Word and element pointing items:
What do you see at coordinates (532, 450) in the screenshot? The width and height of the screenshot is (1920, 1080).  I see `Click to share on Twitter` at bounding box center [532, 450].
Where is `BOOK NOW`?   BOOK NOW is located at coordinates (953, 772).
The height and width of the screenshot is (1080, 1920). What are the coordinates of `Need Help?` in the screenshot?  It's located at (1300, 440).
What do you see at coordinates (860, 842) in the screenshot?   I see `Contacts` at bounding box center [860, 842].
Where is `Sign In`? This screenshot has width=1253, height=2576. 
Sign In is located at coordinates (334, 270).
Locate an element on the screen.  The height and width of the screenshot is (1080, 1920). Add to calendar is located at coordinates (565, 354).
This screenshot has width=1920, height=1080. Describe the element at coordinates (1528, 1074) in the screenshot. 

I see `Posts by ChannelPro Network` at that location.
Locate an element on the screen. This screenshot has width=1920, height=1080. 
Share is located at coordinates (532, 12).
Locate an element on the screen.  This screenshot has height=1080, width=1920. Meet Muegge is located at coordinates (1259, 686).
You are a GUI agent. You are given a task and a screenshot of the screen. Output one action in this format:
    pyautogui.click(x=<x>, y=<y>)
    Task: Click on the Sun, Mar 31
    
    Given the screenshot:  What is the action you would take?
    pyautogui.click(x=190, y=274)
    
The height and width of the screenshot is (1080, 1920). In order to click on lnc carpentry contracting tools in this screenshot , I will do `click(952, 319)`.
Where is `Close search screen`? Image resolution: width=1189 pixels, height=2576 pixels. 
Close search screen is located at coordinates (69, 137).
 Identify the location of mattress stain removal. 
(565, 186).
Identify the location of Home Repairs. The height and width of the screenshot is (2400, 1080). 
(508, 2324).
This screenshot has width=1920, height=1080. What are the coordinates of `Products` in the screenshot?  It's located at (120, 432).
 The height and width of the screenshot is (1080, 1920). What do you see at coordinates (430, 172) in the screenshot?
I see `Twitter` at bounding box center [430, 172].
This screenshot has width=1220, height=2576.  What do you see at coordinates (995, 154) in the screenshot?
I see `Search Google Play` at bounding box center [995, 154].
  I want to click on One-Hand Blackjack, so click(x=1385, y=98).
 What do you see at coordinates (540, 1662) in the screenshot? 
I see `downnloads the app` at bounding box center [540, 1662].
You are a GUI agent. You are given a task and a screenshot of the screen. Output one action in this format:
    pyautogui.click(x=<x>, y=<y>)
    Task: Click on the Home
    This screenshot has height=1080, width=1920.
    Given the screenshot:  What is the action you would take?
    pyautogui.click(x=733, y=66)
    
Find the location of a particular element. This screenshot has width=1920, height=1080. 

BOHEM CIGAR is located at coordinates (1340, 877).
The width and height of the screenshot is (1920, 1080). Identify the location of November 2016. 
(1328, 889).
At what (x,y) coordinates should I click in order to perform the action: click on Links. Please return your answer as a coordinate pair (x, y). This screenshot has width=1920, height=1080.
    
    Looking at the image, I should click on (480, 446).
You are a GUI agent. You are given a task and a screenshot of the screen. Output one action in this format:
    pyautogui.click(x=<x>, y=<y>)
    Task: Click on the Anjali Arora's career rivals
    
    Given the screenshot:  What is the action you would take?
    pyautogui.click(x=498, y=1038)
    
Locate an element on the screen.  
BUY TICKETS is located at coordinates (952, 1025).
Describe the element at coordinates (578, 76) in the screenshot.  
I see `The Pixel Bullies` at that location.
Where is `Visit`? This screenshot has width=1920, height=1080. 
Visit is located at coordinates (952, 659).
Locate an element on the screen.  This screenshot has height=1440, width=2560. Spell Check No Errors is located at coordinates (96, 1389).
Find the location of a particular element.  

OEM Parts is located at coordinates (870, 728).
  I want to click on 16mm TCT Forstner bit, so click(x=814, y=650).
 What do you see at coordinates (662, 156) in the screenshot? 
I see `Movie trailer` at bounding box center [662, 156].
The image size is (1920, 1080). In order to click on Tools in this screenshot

WHAT IS BEING ASKED:
Turn the items from the line containing "coordinates (96, 1389)." up to and including the line containing "OEM Parts is" into a Markdown table with the columns Row and Line, leaving out blank lines.

RESULT OF THIS EXERCISE:
| Row | Line |
|---|---|
| 1 | Locate an element on the screen.  This screenshot has height=1440, width=2560. Spell Check No Errors is located at coordinates (96, 1389). |
| 2 | Find the location of a particular element.   |
| 3 | OEM Parts is located at coordinates (870, 728). |